History is a funny sort of thing. After decades of settlement, narratives usually make easy easy passages of understanding. Death metal, as a genre, is simple to start with American innovators such as Possessed and Death which took off the chaotic torment of thrash acts like Slayer, Kreator, and Venom. Starting death metal at these bands is easy but gets tricky when other things are unearthed. I am not going to say that Terminal Death, an American death metal band operating at the same time as Possessed and Death, are unrecognized innovators of the style rather they are just an artifact which was been long forgotten. Shadow Kingdom is a record label which specializes in newer traditional and doom act but also has made a name form themselves resurrecting long neglected gems. If there was an award for most surprising band that never made it to the upper echelon of remembered metal bands, Terminal Death has my vote for the next few years.
One of the only connections Terminal Death has with the rest of the world is Shaun Glass. Glass would later go on to play bass during the late 90’s with Broken Hope. Aside from this minor connection however, the whole of Terminal Death lived and died within a matter of years. Terminal Death is survived by a 1985 demo and two recorded rehearsals which accompany the Shadow Kingdom compilation. While most extreme metal demos and rehearsals from the mid 80’s are rough and sometimes unlistenable, Terminal Death’s legacy lives in clear production. Hauntingly clear production. The vocals from John Piotrowski are filled with wet gravel but with a resonating dimension of sound. The vocals are backed with a disciplined rhythm section and competent guitar work from Nick Stevens which makes the whole of Terminal Death’s material enjoyable beyond comprehension. The band’s ability to write engaging songs filled with chaos such as “Hacksaw” and “Judge Death” only adds to the mystery of how this band was ever ignored.

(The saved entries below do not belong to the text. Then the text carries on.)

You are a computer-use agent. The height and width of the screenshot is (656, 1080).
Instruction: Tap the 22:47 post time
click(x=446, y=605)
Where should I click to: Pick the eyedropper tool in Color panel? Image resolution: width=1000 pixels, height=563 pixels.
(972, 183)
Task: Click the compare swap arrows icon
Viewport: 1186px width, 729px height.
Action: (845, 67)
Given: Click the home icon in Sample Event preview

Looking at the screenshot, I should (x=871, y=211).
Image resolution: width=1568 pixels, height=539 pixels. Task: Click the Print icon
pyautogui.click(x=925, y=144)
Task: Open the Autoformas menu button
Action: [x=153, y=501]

The acts which make up the pillars of history arrived with a combination of talent and good fortune. Dwelling too long on why certain bands have been forgotten leads to a frustrating hobby. For every band like Possessed there are probably 10 bands like Terminal Death which represents a population of bands which were operating at the same time, and in the shadow of historic milestones. History is a funny sort of thing and entertaining given the many varieties of sound one can experience. Innovation comes in shades which gives way to a spectrum of interpretation. If one tries hard enough, they can close their eyes and imagine an alternate history which began in 1985 and crushed everything else.